Apply a function to each line of a CSV file in python


I have a regular expression that I want to apply to each line of a CSV file.

Here's the function which basically removes all comma's encountered before a single digit number. The function is working perfectly fine for the string.
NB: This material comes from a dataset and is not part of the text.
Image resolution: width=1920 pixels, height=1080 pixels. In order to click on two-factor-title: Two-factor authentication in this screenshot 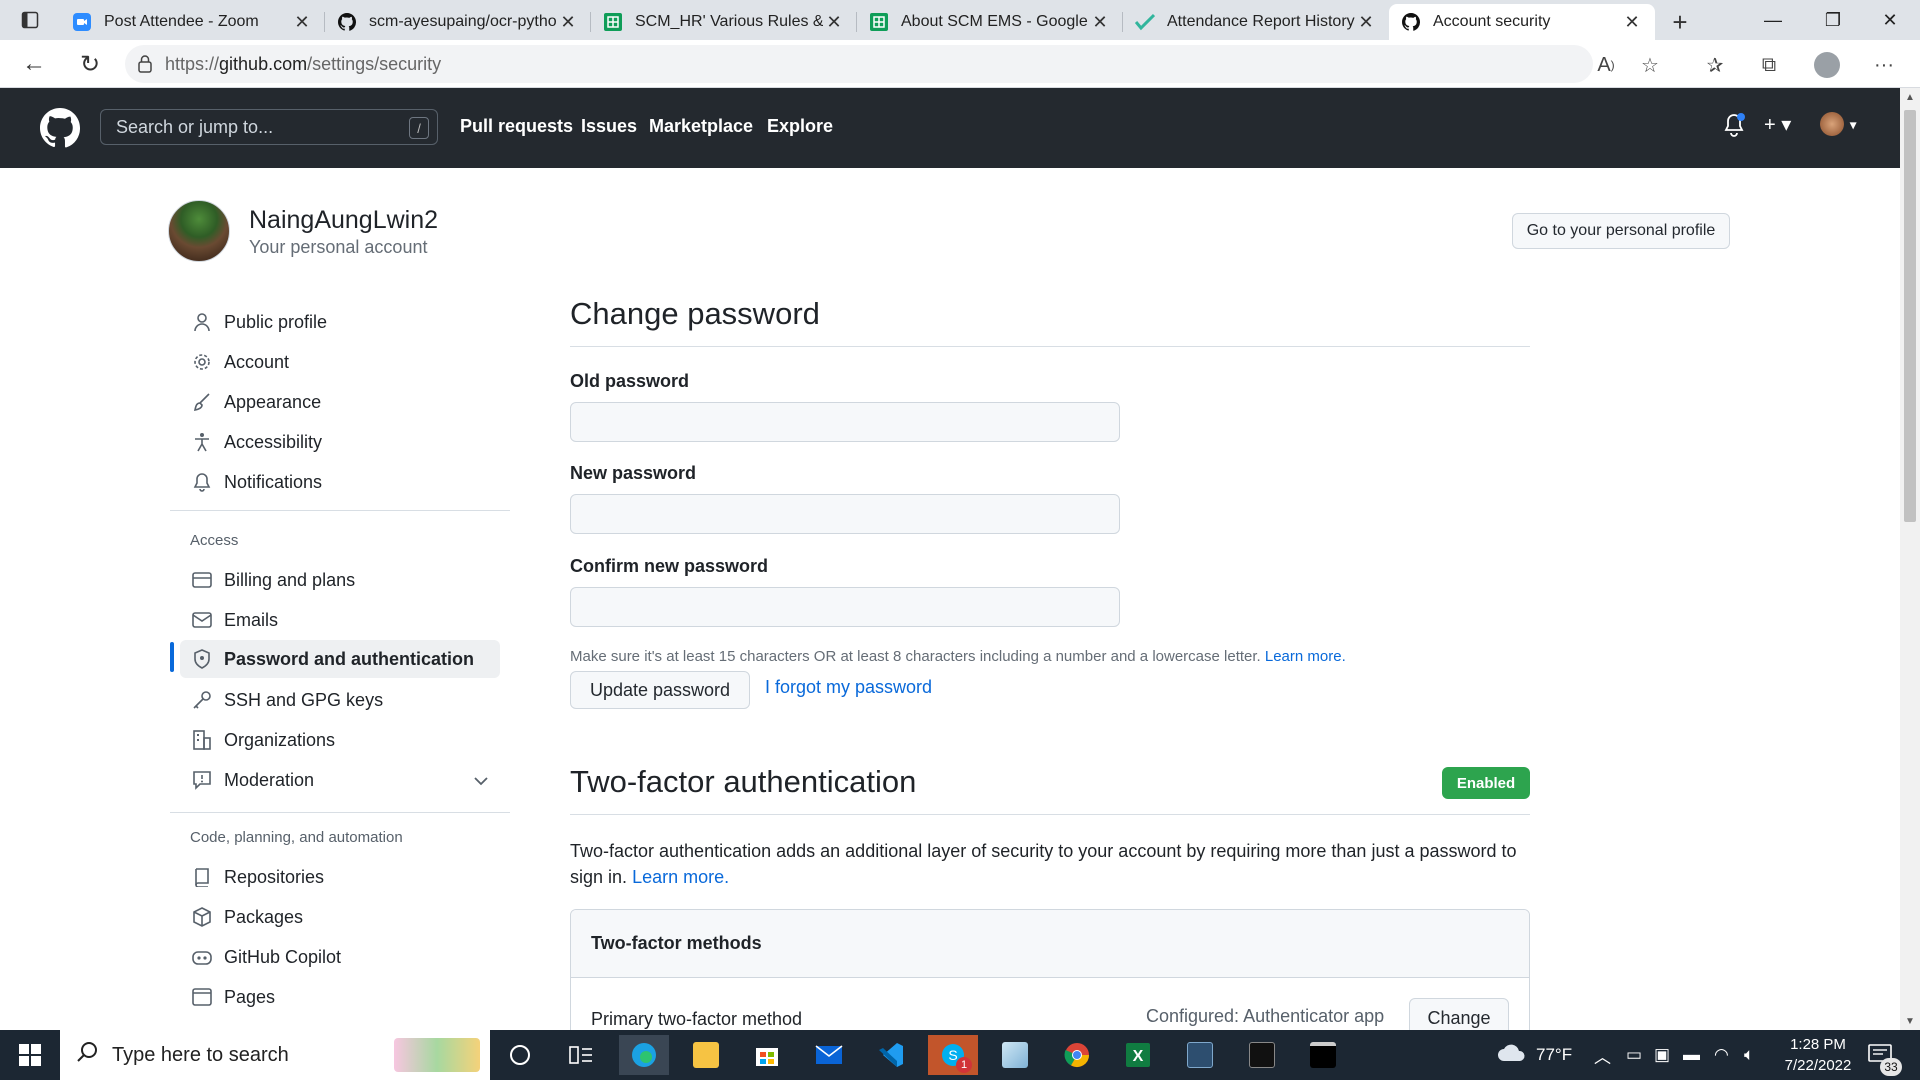, I will do `click(744, 782)`.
Input : text = "52A, XYZ Street, ABC District, 2, M, Brown
Function : re.sub('(?<!\s[\dA-Z]),(?!\s+\d,?)', '', text)
Output : '52A XYZ Street ABC District, 2, M, Brown'

However, I have a CSV file containing hundreds of such lines. For instance

1, 5273249, 1061/72, 150-CF, S/O:XVZ, 1, ABX, 45, 0, Husband, 9213
1, 5272849, 1063/36, 150-AS, S/O:XVZ, 1, ABX, 45, 0, Wife, 9253
1, 5274549, 10626/12, 150-RT, S/O:XVZ, 1, ABX, 45, 0, Son, 9214

I tried to read it using CSV reader and apply the function but unfortunately, it's not producing any output. What did I do wrong here:

def myFunction(text):
    return re.sub('(?<!\s[\dA-Z]),(?!\s+\d,?)', '', text)

import csv
with open('temp1.csv', 'r') as csvfile:
    spamreader = csv.reader(csvfile, delimiter=',')
    for row in spamreader:
        l = ','.join(row)    
        myFunction(l)

Solution

  • There's a handy module called fileinput that allows you to easily edit files line by line.

    Take a look at:

    import re
    import fileinput
    
    # For each line
    for line in fileinput.input(files='example.csv', inplace=True, backup='.bak'):
        # Replace it with the regex you provided
        print(re.sub('(?<!\s[\dA-Z]),(?!\s+\d,?)', '', line), end='')
    

    Output:

    Before:
    1,  5273249, 1061/72, 150-CF, S/O:XVZ, 1, ABX, 45, 0, Husband, 9213
    1,  5272849, 1063/36, 150-AS, S/O:XVZ, 1, ABX, 45, 0, Wife, 9253
    1,  5274549, 10626/12, 150-RT, S/O:XVZ, 1, ABX, 45, 0, Son, 9214
    
    After:
    1,  5273249, 1061/72, 150-CF S/O:XVZ, 1, ABX, 45, 0, Husband, 9213
    1,  5272849, 1063/36, 150-AS S/O:XVZ, 1, ABX, 45, 0, Wife, 9253
    1,  5274549, 10626/12, 150-RT S/O:XVZ, 1, ABX, 45, 0, Son, 9214
    

    This also creates a handy example.csv.bak file for you in case you need it!